A non-protein group that binds to an enzyme and is essential for catalytic activity.

• can activate enzyme

Coenzyme

An organic molecule that acts as a cofactor of an enzyme.

• can activate enzyme

Competitive Inhibition

A substance that binds to the active site of an enzyme to block enzyme activity.

• The greater the inhibitor concentration, the less likely it is that a reaction will occur

Non-Competitive Inhibition

A situation in which molecules bind to an enzyme at a site that is not the active site, changing the enzymes shape, thus blocking enzyme activity.

• By increasing the substrate concentration, the reaction rate does not change because the shape has changed and therefore will not bind

Allosteric Site

A binding site on an enzyme that binds regulatory molecules.

Allosteric Regulation

The regulation of one site of a protein by binding to another site on the same protein.

Allosteric Activation

When a substance binds to an enzyme on the site that is not the active site, changing the shape of the enzyme, thus allowing for the substrate to bind.

Feedback Inhibition

The product of one reaction becomes the substrate of another enzymatic reaction.

The product formed in the last step of the pathway can become an inhibitor for the first enzymatic reaction to stop the process.
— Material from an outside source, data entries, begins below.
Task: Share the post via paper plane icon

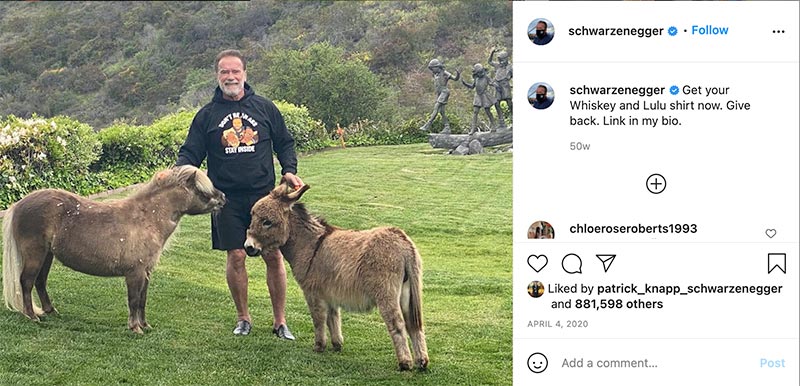Action: coord(606,263)
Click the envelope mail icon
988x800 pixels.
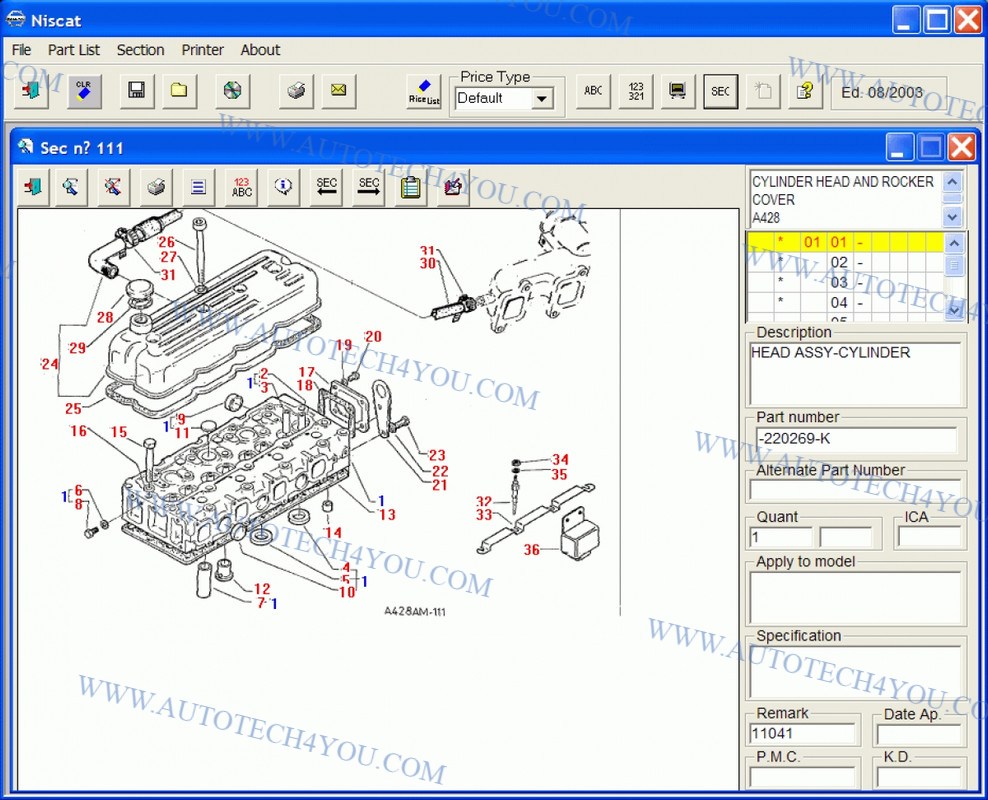point(339,91)
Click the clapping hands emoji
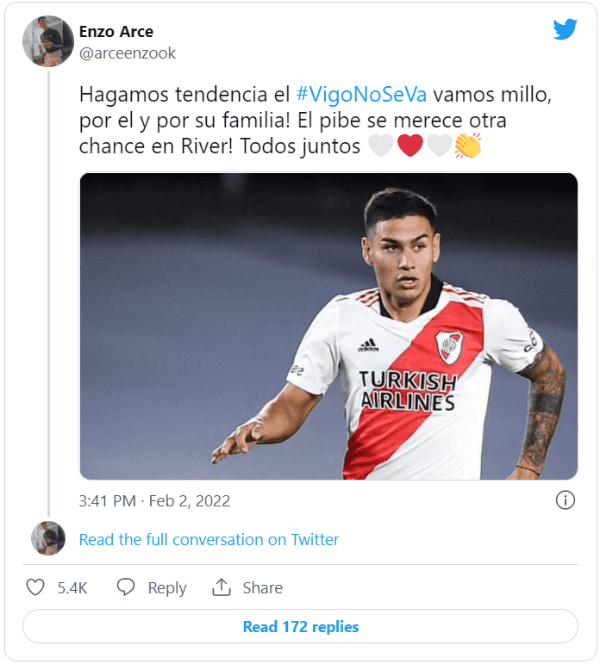Image resolution: width=600 pixels, height=664 pixels. 467,146
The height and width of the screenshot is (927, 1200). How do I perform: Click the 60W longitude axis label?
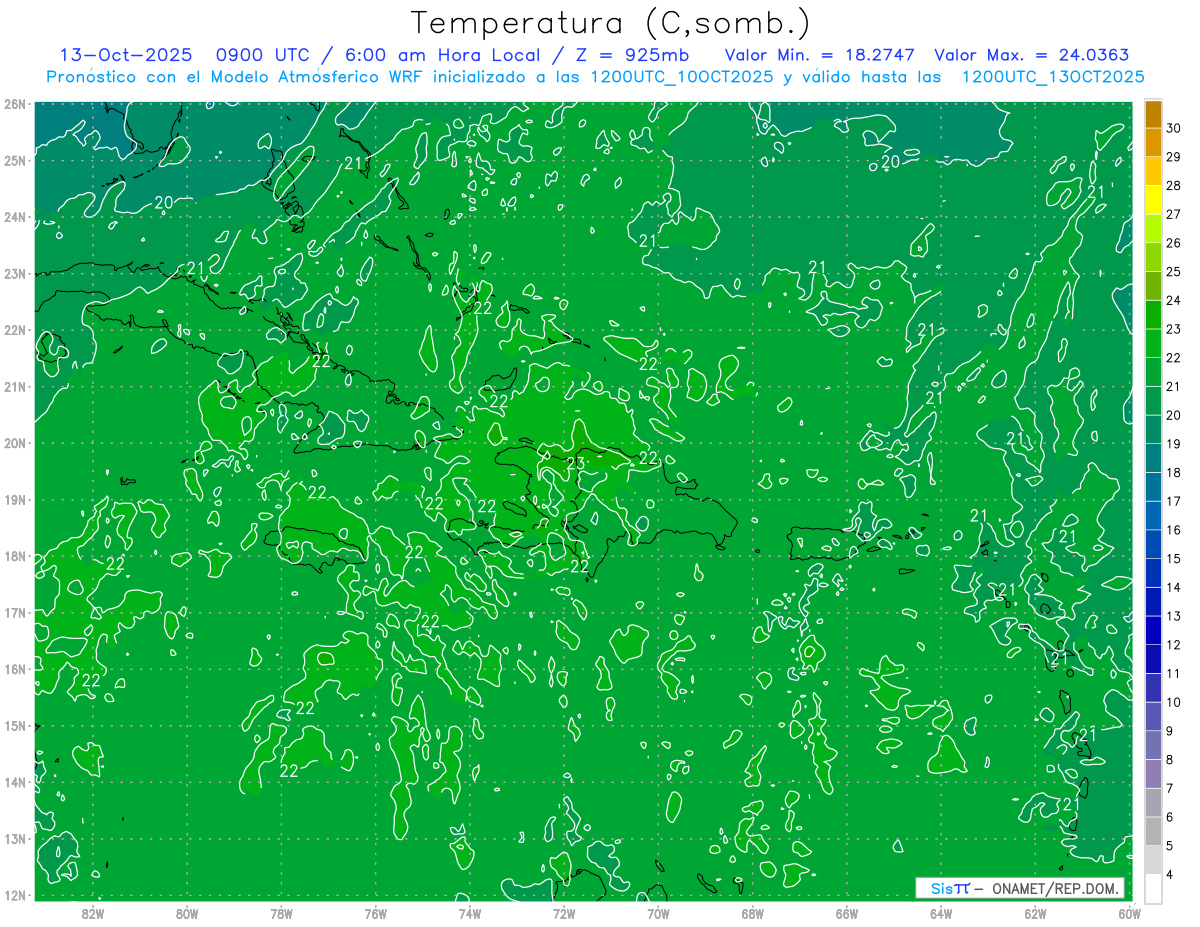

• prevents overproduction of a certain substance

Endomembrane System

A group of membranes and organelles in eukaryotic cells that works together to modify, package, and transport lipids and proteins.

Glycolipid

Any membrane lipid that is bound to a carbohydrate.

Glycoprotein

A membrane component that contains a sugar, or carbohydrate, bound to an amino acid.